Lilja B, Miranda-Téllez J, Ljunggren G, Loov SA, Wettermark B, Lissmats A and Henriksson R
Background: Data from clinical practice have only to a limited extent, been used routinely to monitor cancer patients initiated on new drugs. In this study of patients with cancer, focussing on prostate, breast, and skin cancer, two years of individual data from several registries was used to explore the possibilities to monitor patients with cancer.
Methods: This study is based on a research database with more than 78 million records with person-linked diagnoses, drug treatment, and socioeconomic characteristics from eight national and regional registries, for patients with a recorded cancer diagnosis or treated with cancer drugs during 2001-2011. For this cross-sectional registry study 7,378 patients diagnosed with prostate, breast, or skin cancer during 2009-2010, were selected to assess patient characteristics, comorbidities and drug treatment.
Results: Of the population selected from the Swedish Cancer Register with the three major diseases, 3,581 had prostate cancer, 2,760 had breast cancer, and 1,037 had skin cancer.

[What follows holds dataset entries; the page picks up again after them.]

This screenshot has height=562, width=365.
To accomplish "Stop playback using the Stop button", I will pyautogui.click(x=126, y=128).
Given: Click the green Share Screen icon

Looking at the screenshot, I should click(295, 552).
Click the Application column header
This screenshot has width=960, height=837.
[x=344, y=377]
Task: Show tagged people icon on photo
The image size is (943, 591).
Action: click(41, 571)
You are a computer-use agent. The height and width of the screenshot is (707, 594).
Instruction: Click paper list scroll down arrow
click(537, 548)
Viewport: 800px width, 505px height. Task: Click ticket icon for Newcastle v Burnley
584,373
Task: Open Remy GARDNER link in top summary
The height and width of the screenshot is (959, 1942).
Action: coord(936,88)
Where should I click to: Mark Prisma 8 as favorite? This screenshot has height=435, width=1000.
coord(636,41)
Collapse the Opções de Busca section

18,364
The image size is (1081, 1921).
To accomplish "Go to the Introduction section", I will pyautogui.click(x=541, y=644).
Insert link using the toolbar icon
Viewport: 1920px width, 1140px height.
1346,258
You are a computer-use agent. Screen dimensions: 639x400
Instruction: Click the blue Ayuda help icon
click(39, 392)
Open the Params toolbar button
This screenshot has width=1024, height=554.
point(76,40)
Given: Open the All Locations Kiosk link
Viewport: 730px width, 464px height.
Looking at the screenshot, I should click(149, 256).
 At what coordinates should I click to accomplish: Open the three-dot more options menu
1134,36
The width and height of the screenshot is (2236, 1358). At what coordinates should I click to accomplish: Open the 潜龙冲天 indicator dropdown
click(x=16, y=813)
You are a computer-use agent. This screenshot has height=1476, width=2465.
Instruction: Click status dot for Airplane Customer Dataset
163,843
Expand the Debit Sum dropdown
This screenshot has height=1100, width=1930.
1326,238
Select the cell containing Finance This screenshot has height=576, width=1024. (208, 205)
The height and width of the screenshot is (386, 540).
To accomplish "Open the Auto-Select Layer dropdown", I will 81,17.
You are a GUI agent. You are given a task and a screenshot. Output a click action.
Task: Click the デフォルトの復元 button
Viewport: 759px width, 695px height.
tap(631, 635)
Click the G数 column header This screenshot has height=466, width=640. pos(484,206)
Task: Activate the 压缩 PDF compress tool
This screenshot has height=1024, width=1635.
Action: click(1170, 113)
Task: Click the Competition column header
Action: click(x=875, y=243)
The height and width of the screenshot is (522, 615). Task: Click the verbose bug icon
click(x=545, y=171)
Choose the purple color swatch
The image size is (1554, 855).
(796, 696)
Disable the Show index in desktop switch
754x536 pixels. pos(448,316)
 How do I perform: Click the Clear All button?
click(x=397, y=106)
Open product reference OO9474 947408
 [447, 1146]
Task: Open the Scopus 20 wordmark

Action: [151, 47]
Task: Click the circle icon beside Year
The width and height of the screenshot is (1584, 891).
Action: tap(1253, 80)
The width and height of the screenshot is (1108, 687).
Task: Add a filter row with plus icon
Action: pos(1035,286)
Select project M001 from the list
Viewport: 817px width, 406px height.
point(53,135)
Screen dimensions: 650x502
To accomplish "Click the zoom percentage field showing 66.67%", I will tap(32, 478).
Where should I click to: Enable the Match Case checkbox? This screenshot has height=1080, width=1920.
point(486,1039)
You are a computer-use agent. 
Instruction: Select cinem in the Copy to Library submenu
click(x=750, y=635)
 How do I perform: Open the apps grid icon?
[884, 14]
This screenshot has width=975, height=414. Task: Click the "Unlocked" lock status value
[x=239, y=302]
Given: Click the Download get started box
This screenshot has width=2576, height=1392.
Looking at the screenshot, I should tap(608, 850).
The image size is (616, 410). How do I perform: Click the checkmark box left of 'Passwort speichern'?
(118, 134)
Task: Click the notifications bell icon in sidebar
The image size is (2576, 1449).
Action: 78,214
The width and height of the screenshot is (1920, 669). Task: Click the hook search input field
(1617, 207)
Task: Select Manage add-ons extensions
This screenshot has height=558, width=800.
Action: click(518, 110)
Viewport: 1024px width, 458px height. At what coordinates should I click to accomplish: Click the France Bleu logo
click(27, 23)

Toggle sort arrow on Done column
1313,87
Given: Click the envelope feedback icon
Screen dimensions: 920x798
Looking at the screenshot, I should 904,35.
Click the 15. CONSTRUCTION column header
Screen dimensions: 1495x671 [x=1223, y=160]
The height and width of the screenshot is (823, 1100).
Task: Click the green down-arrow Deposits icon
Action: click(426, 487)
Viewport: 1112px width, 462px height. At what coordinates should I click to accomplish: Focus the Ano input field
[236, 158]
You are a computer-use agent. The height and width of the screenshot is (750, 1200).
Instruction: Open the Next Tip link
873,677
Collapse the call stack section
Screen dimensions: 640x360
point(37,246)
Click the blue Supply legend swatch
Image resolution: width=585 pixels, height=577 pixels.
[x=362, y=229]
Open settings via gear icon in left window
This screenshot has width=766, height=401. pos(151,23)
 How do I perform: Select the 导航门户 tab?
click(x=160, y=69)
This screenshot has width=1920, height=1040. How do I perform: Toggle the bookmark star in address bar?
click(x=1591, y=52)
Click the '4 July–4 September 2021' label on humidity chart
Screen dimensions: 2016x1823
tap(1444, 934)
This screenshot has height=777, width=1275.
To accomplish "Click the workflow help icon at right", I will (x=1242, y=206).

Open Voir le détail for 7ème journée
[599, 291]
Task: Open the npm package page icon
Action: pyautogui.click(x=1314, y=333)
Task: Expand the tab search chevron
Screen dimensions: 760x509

The income was 70.1%, 62.9%, and 53.3% in the prostate, breast and skin cancer group, respectively. Urogenital- and cardiovascular diseases were common in both prostate (47.8% and 52.7%), and breast cancer (52.4% and 42.6%) patients. In skin cancer patients, other skin diagnoses were most common (50.7%) followed by cardiovascular disorders (48.3%). Cancer drugs, mainly mature, were received by 85.9% of patients with breast cancer, 32.4% of patients with prostate cancer, and 4.1% of patients with skin cancer. Additional tumour diagnoses for 5.2% of prostate cancer patients, 4.1% of breast cancer patients, and 17.3% of patients with skin cancer, were found in primary care data.
Conclusion: Access to healthcare data, including primary care, and the opportunity to link records from multiple data sources by the Swedish personal identity number, allow the possibility to study treatment, disease pattern and characteristics in large cancer patient populations.